Dat we door 24 uur op die hoogte te blijven in de Franse Alpen 20 nanoseconden ouder zijn geworden dan wanneer we aan de voet van de berg waren gebleven, is uiteraard geinige spielerei, maar de wetenschappelijke proef die hier op moet volgen is dat niet.
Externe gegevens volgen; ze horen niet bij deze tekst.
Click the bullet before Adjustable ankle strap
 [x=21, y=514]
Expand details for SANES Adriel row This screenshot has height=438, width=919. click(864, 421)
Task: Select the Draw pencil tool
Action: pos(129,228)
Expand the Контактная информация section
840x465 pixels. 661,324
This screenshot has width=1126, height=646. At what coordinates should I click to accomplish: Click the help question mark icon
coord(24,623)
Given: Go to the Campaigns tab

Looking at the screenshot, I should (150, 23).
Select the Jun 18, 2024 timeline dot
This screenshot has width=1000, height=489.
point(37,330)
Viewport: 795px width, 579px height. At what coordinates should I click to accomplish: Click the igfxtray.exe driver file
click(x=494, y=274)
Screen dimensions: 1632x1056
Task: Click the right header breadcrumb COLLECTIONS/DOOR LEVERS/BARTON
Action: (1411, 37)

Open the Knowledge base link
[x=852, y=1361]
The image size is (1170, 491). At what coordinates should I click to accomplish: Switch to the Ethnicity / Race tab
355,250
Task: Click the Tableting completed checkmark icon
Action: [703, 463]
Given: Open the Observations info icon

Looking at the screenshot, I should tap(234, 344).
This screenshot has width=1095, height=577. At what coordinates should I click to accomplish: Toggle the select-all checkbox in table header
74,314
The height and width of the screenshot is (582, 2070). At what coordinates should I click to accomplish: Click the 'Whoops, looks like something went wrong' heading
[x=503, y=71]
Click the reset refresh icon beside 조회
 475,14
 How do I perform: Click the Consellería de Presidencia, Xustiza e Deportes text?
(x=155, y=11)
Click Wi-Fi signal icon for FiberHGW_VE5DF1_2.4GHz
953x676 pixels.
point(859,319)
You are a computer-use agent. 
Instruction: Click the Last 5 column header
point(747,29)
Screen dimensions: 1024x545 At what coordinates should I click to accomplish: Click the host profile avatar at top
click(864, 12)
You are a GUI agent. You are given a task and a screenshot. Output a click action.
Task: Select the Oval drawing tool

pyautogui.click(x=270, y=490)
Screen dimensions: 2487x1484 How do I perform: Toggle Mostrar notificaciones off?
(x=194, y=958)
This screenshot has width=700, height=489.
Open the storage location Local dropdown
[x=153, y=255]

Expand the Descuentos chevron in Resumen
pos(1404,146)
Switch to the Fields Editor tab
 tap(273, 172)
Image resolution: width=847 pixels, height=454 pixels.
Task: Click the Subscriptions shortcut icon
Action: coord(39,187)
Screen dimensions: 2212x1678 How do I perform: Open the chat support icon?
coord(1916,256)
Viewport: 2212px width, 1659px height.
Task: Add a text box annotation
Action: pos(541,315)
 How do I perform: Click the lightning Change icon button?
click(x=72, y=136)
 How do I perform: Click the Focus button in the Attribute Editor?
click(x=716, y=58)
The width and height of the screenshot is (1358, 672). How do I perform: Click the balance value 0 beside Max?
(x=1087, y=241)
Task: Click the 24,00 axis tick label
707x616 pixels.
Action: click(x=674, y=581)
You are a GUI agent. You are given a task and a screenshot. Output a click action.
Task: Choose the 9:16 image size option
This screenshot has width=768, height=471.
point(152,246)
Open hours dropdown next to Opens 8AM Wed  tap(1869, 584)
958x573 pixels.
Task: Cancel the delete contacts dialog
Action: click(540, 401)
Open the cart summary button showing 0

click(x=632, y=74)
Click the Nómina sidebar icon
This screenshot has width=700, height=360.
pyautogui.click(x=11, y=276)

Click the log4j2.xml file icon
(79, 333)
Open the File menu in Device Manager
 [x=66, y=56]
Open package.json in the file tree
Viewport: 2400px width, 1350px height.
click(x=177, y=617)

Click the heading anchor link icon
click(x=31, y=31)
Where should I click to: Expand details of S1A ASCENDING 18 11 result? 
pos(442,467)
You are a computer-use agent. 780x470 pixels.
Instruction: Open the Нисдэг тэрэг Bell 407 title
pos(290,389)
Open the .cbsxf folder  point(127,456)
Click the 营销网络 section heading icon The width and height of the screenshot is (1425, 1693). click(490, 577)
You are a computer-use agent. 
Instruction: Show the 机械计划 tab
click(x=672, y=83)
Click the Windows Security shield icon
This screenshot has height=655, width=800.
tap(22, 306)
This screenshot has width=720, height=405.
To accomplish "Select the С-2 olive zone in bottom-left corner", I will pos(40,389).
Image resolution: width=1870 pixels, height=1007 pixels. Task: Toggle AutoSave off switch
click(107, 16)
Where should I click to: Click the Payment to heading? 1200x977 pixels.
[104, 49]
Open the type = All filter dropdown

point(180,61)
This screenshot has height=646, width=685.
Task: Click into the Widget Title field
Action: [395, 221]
Een wetenschappelijk accurate tijdmeting brengt ons snellere communicatie, betere satellietnavigatie en zelfs stipter treinverkeer. Of tijdmanipulatie hier uit kan voortkomen, blijft een groot vraagteken. Voor regisseur Bossuyt is het pure sciencefiction, de wetenschappelijke wereld wil er geen antwoord op geven. Voor ons is het een gedachte die ons vergezelt op de rit naar België. Maar de tijd terugdraaien om dat stukje berg niet te bezweren, neen, daar passen we voor.